Lo encontraron entre los rábanos. La chaqueta le cubría la cabeza en la posición de emergencia atmosférica; tenía que haberlo hecho inconscientemente, pues cuando lo pusieron de lado le vieron un hematoma detrás de la oreja.

—Llevadlo dentro —dijo Maya, con un graznido amargo—. ¡Rápido, dentro!

Cuatro de ellos lo levantaron. Chalmers sostuvo la cabeza de John, y entrelazó los dedos con los de Maya. Trotaron de regreso por los escalones bajos. Se tambalearon a través de la puerta de la granja, de vuelta a la ciudad. Uno de los suizos los condujo al centro médico más próximo, ya atestado de gente desesperada. Pusieron a John sobre un banco vacío. El rostro inconsciente tenía una expresión de cansancio, de decisión. Frank se quitó el casco y fue en busca de ayuda, entrando a la fuerza en las salas de emergencia y gritándoles a los médicos y enfermeras. Lo ignoraron hasta que una doctora dijo:

—Cállese. Ya voy.

Salió al pasillo y con la ayuda de una enfermera conectó a John a un monitor, luego lo examinó con la expresión abstraída y ausente que tienen los médicos mientras trabajan: las manos en el cuello, la cara, la cabeza y el pecho, el estetoscopio…

Maya explicó lo que sabían. La doctora tomó una unidad de oxígeno de la pared sin quitar la vista del monitor. Tenía la boca fruncida en un pequeño nudo de disgusto. Maya se sentó en el extremo del banco, la cara súbitamente enajenada. Hacía rato que la máscara había desaparecido.

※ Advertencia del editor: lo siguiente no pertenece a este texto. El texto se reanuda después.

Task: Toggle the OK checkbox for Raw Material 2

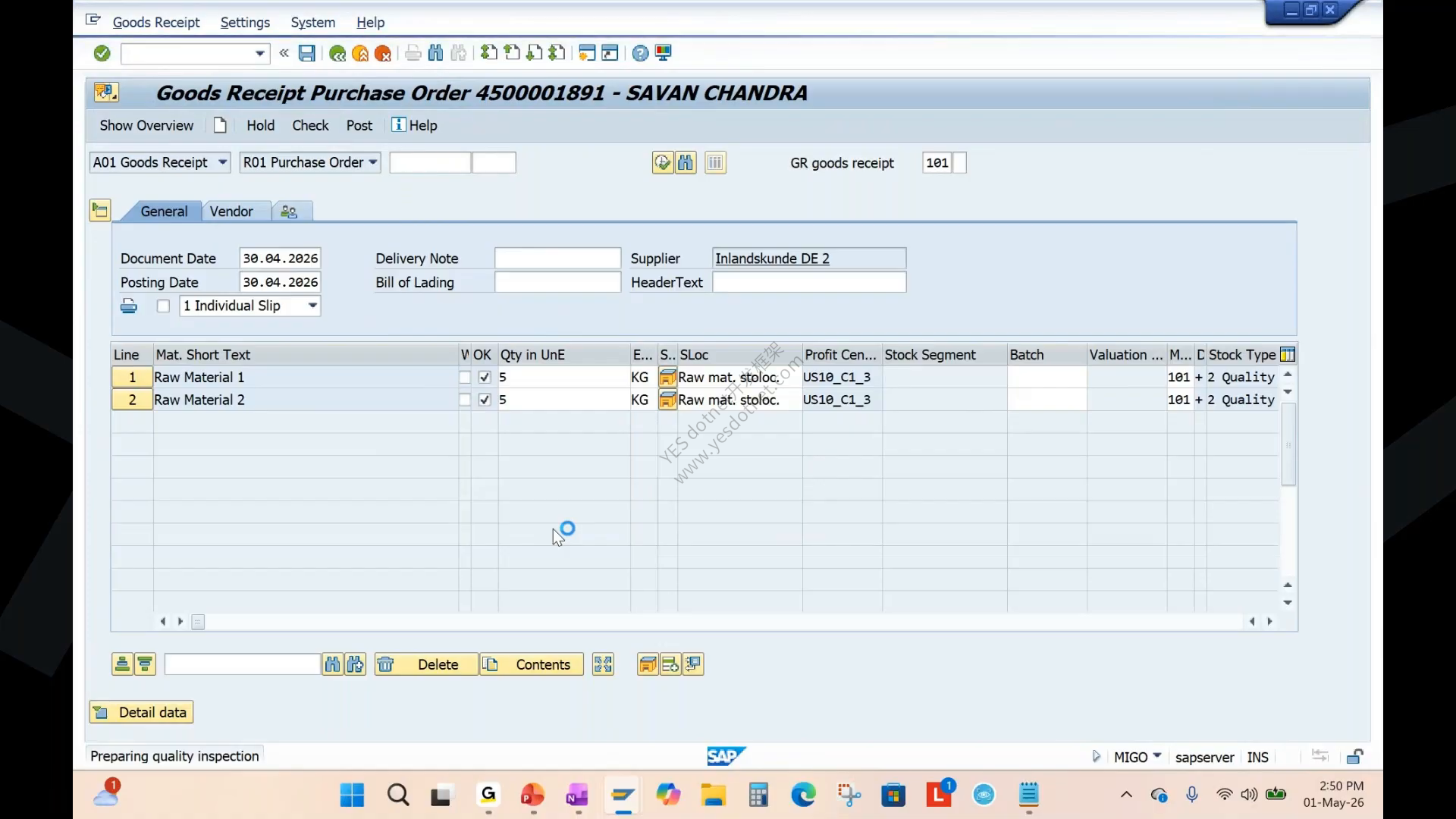Action: pyautogui.click(x=485, y=400)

Frank se agachó a su lado.

—Podemos seguir insistiendo —dijo la doctora—, pero me temo que no sirva de nada. Ha estado demasiado tiempo sin oxígeno.

—Sigan insistiendo —dijo Maya.

Lo hicieron, por supuesto. Al rato llegaron otros médicos, y se lo llevaron a una sala de emergencia. Frank, Maya, Sax, Samantha y alguna de la gente de allí esperaron sentados fuera, en el pasillo. Los médicos iban y venían; sus rostros tenían esa expresión vacía con que se enfrentaban a la muerte. Máscaras protectoras. Uno salió y sacudió la cabeza.